Özellikle Kemal Kılıçdaroğlu ve Meral Akşener’in partisi ve medyası Ahmet Davutoğlu’nu ve Ali Babacan’ı ne kadar şişirmeye çalışsa da, ne kadar cilalamaya çalışsa da bir türlü toplumda tutunmalarını sağlayamadılar. Şimdi ise hem Gelecek Partisi’nin, hem de Deva Partisi’nin Genel Merkezlerini “hayırlı olsun” bahanesiyle ziyaret edip dikkatleri Ahmet Davutoğlu ve Ali Babacan üzerine çekmeye çalışıyorlar. Âdeta “görün, bakın işte ittifakımızın yeni ortakları” diye sunum yapıyorlar. Kemal Kılıçdaroğlu ve Meral Akşener’in bu partileri ziyaretleri zaten uyumluluğun tescillenmesi gibi olmaktadır. Ahmet Davutoğlu ve Ali Babacan “sizinle her konuda aynı düşünüyoruz” yorumları yaparken, aynı zamanda “sizinle aynı adımları atmaya da hazırız” mesajı veriyorlar.

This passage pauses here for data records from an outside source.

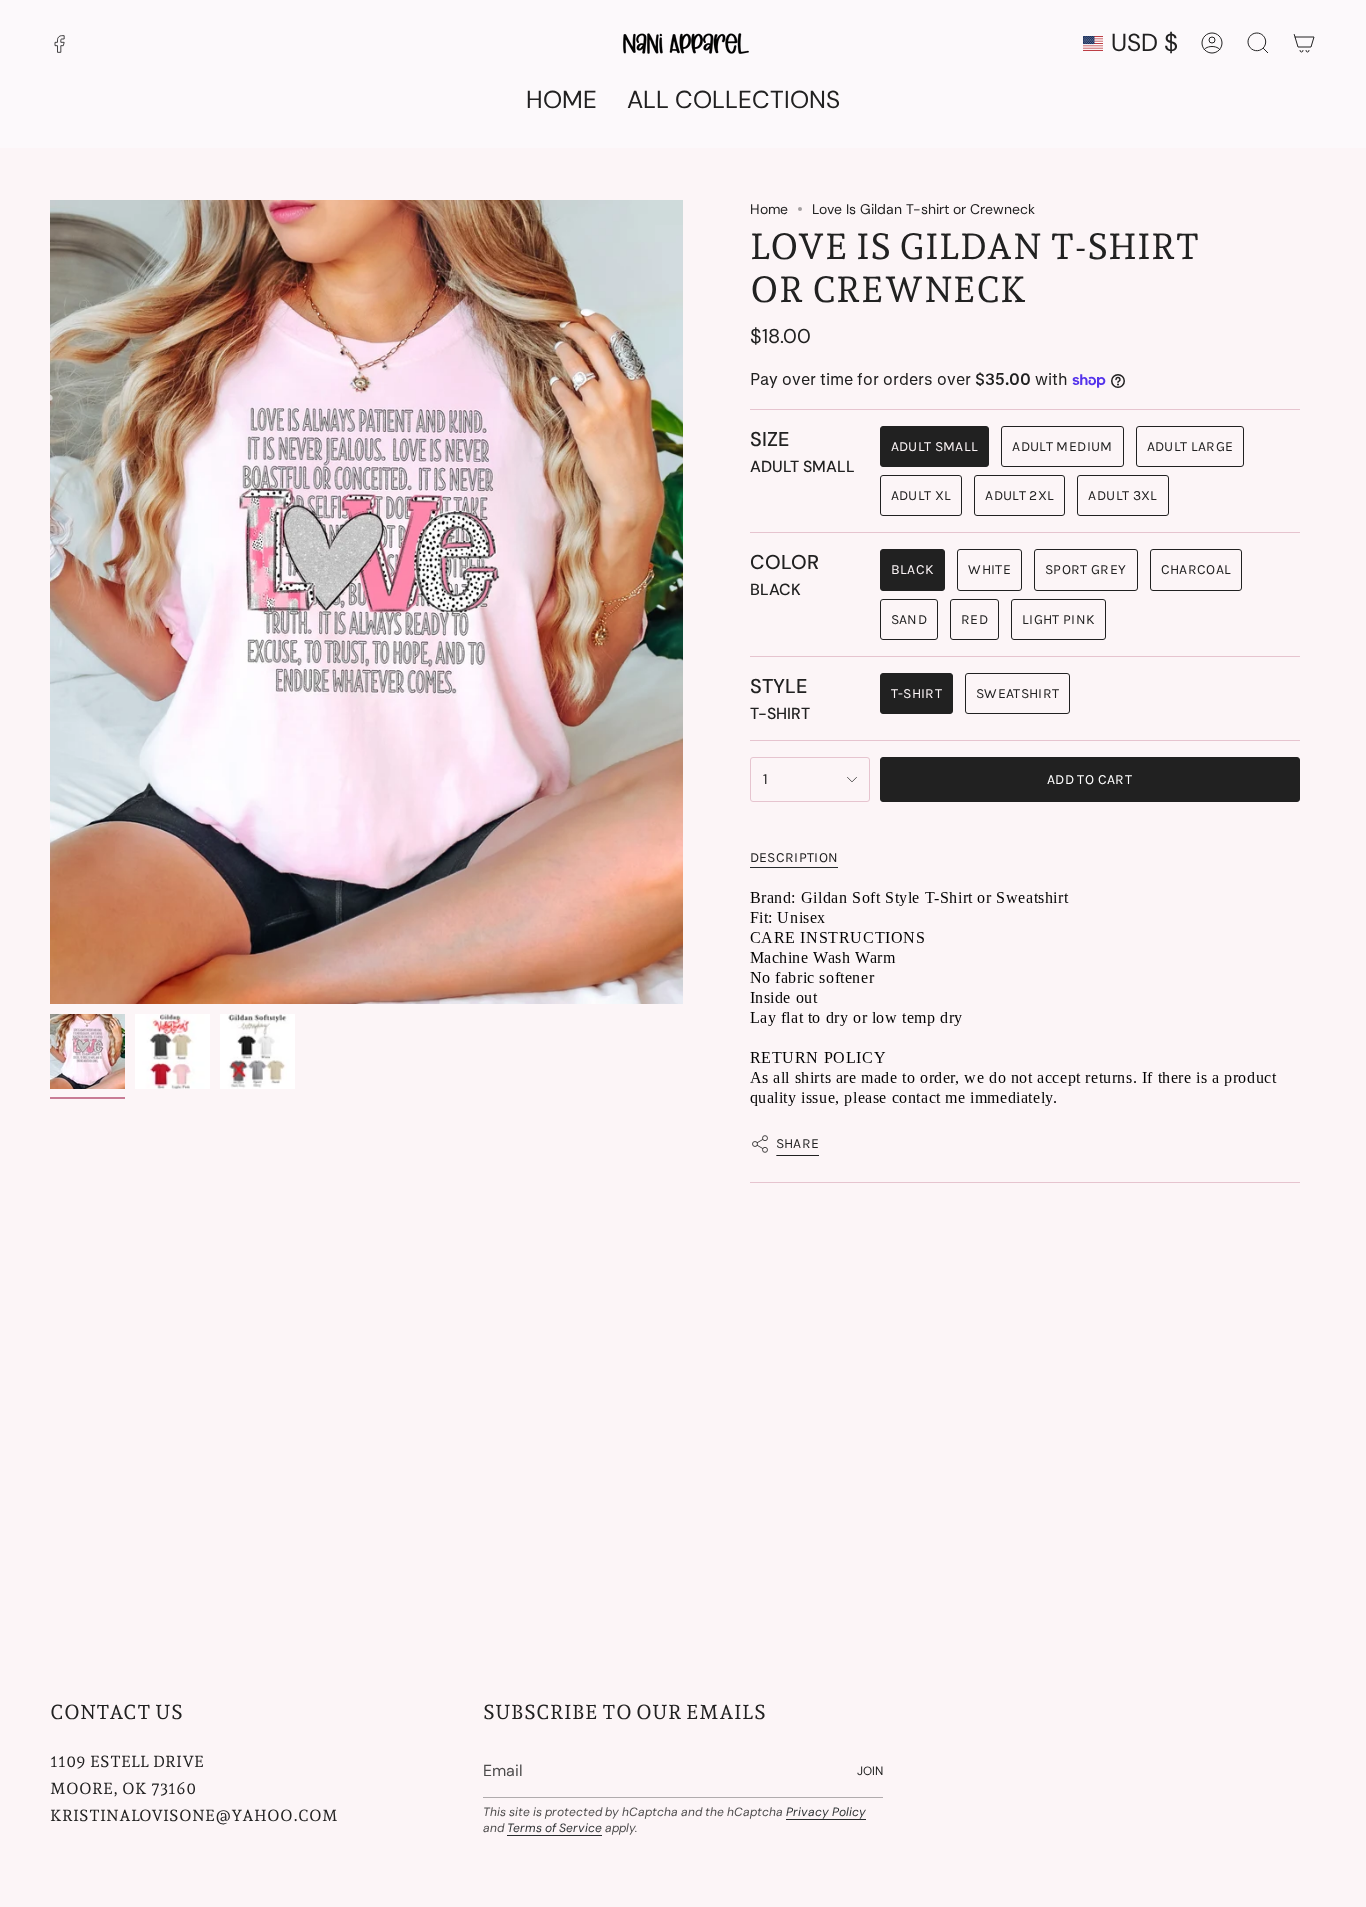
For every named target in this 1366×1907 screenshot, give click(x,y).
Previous (50, 602)
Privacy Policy (826, 1812)
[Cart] (1304, 43)
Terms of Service (554, 1828)
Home (769, 209)
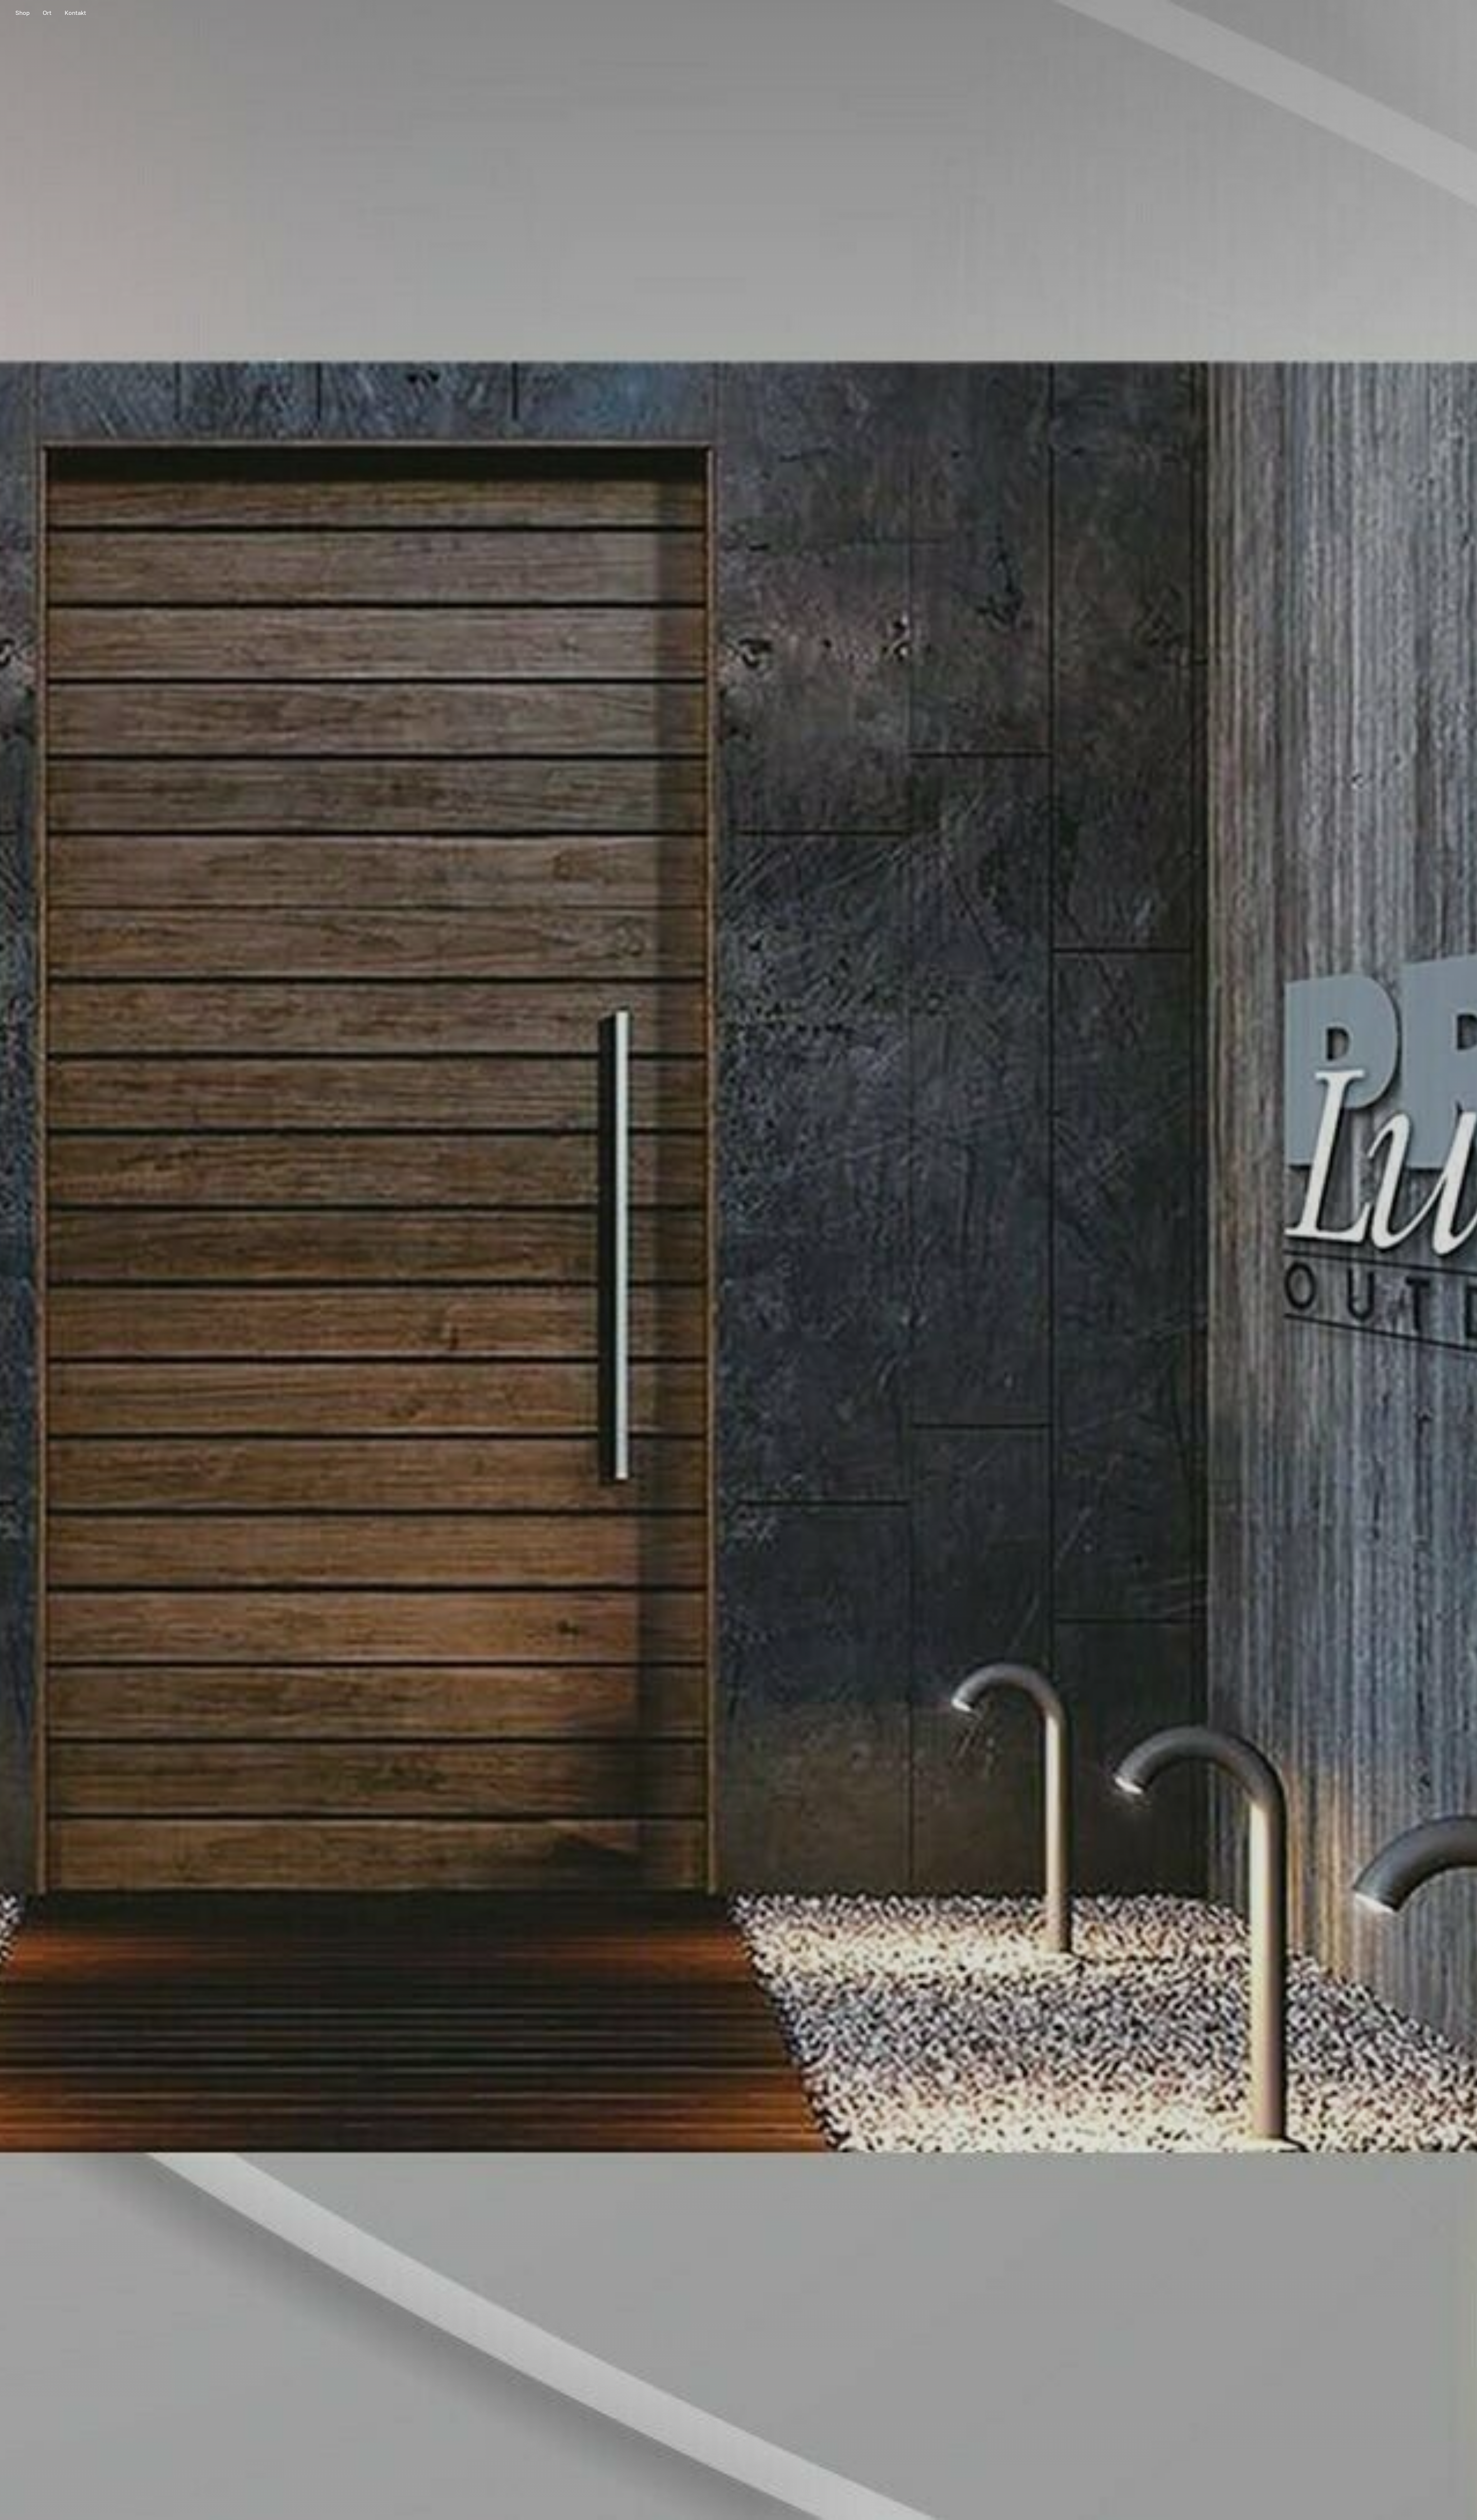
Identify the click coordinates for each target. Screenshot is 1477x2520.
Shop (22, 13)
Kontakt (75, 13)
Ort (47, 13)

          Geçmişte “Bizim cumhuriyet tarihinin gelmiş geçmiş en çapsız bakanıdır Ahmet Davutoğlu” diyen Kemal Kılıçdaroğlu, kendisine “Birincisiyle edepsizlik yapmıştır, ikincisiyle akılsızlık da yaptı. Bugünkü konuşmasında, bana dönük hitaben ‘Bana adam gibi cevap versin Başbakan demişti, şimdi ben Kemal Kılıçdaroğlu’na diyorum ki ’Adam olana adam gibi cevap verilir. Bu konuşmasından sonra ben onu sınıfından da saymıyorum, adam müsveddesi demeyi bile kendisine çok görüyorum.” diyen Ahmet Davutoğlu’nu geçtiğimiz günlerde Gelecek Partisi Genel Merkezi’nde ziyaret etti. Ziyaret manzarası, diyaloglar, espriler sanki kırk yıllık dostların buluşması gibiydi.

 

          “Hayatım CHP zihniyetiyle mücadele etmekle geçti” diyen Ahmet Davutoğlu’nun bundan sonraki hayatının CHP zihniyetine hizmetle geçeceğini verilen manzaradan anlamış olduk.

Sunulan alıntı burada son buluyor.